目から鱗の尺八上達術 −あなたの努力は報われていますか?−

【第3回】口の作り方(その2) 2010年3月(278)号

歯の隙間を開ける

 前回は唇の作り方を正面からの写真で説明しました。今回は横から見てみます。写真@は何もしていないとき、Aが吹いているときです。医学関係の顎と歯の図を重ねてみました。Bは2枚の写真をずらして重ねたものです。顎のラインを見比べてください。
 通常何もしていないときには、下の歯が上の歯の後ろに重なっている人が多いと思います。尺八を吹くときにはAのように上下で歯の位置をそろえて、しかも上下の隙間を大きく開けています。当然それに伴って唇も上下で位置がそろいます。


 歯の位置が大きく変化しましたから、鼻から下の長さがずいぶん長くなっています。これは前回の正面からの写真でもおわかりいただけたと思います。「口の中を大きく開ける」「卵やピンポン球を口に入れた」ような形を作るためには、このように見えないところで歯の隙間を開けることが、まず必要です。

息の進む方向

 次に空気を出しているとき(D)とそうでないとき(C)の写真です。唇のノズルは、空気を吐き出したときに圧力で唇の内側が押し出されて、初めて形になります。押し出されるだけではなく、写真のように唇が変形して薄くなります(※)。この薄くなった先端を結んだ線と直角方向に息は進みます(下図)。

  

※―このように体内の空気の圧力で唇が外側に押し出されて、歯と唇の間にわずかな隙間ができます、これを口腔前庭と呼んでいるようですが、これは「作る」のではなく、自然に「できる」ものですので、あえて唇と歯の間に空気を入れるような特殊奏法は、初歩的な段階では試みないようにしてください。初心者にはとても難しく唇のコントロールができなくなります。

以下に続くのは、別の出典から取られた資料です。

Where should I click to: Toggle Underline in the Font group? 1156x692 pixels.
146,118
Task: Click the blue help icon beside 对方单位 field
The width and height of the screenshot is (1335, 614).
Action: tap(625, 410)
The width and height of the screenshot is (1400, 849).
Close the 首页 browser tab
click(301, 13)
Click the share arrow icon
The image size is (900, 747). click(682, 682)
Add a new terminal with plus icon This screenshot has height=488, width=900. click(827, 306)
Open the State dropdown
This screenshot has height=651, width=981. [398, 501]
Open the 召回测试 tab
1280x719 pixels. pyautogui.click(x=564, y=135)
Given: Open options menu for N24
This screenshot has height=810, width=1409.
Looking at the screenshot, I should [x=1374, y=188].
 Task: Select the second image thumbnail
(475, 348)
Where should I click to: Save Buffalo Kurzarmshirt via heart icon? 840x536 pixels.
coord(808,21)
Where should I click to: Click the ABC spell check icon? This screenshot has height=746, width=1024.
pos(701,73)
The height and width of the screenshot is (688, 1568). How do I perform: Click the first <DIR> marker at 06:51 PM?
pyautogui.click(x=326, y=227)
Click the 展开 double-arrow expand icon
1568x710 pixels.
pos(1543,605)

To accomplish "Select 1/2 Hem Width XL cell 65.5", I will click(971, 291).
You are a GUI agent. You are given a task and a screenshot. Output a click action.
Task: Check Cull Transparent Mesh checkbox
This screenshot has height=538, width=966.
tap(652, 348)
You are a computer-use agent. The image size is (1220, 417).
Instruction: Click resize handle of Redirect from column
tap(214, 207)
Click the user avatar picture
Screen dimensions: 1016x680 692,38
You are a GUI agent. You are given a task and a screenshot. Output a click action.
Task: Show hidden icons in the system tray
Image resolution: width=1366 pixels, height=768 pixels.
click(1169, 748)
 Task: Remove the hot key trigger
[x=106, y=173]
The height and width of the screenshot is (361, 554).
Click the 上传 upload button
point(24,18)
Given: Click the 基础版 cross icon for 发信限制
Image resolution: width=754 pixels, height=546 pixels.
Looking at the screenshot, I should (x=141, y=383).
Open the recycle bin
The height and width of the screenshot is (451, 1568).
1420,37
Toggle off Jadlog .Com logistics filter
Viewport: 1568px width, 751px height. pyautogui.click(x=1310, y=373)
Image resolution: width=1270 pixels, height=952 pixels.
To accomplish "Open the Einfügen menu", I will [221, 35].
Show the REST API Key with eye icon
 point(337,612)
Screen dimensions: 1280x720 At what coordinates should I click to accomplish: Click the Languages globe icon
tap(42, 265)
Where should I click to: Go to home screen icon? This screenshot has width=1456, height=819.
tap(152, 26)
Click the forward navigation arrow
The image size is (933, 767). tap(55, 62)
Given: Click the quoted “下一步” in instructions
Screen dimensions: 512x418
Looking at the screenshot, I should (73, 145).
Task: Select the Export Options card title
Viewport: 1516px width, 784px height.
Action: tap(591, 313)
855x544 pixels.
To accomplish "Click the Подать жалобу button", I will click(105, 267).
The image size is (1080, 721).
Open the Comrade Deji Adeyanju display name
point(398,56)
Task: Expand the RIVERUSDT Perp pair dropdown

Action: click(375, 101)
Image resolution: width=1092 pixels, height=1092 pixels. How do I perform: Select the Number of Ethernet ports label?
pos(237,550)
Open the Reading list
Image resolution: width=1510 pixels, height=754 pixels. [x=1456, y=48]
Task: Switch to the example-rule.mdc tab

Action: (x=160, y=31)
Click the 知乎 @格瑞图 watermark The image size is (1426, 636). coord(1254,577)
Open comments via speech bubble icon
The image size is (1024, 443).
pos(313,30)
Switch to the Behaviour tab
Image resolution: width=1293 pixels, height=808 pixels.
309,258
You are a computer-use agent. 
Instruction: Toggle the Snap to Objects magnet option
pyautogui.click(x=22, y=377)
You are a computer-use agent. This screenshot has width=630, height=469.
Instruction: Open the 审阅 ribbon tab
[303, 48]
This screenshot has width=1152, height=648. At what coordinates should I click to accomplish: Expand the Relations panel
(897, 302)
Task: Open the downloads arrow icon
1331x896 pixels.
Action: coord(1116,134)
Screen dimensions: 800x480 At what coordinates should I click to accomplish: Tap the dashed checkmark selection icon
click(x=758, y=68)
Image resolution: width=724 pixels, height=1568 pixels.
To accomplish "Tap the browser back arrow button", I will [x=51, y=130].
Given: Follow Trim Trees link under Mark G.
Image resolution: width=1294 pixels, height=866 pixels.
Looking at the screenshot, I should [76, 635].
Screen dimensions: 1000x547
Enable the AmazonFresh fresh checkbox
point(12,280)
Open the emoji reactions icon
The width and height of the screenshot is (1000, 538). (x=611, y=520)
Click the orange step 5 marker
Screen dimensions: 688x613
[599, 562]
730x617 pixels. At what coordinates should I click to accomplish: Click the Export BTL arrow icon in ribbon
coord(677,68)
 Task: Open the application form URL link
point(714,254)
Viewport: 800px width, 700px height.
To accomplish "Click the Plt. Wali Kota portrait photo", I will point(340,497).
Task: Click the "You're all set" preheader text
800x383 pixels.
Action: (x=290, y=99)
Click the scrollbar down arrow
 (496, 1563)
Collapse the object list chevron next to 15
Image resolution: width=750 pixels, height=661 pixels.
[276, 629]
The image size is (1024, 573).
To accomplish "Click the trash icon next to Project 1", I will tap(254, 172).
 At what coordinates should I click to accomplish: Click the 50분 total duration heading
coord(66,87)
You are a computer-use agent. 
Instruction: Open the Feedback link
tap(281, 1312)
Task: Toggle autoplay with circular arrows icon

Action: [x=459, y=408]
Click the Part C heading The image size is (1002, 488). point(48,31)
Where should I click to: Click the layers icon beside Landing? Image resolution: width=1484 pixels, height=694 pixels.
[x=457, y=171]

 顔を壁に対して平行にした場合には、息の進む方向は水平よりほんの少し下向きです。その息に対して、歌口は写真Eのような位置関係になります。ごらんの通りノズルは歌口エッジの上に完全に出ています。空気はこのように尺八の外側を流れます。エッジの真ん中に空気の束が当たるような位置ではなく、また、管の中に空気が入るような位置では決してありません。

 外側に気流ができるので、内側の空気が外に引っ張られます。そうすると管内の気圧が低くなり元に戻る…という繰り返しがエアリードとなります。ただし、これはある程度の大きさの音の場合です、音が出始めるときや弱音のときには息は内側も通ります(これについては誌面に余裕があればそのうちに…)。
 尺八を下顎に当てているため、息を下向きにしたくなります。 いわゆる「カッパの口」(F)のようにして、 息を下向きにしている方が目立ちますが、間違いです。息はまっすぐ前に出しましょう。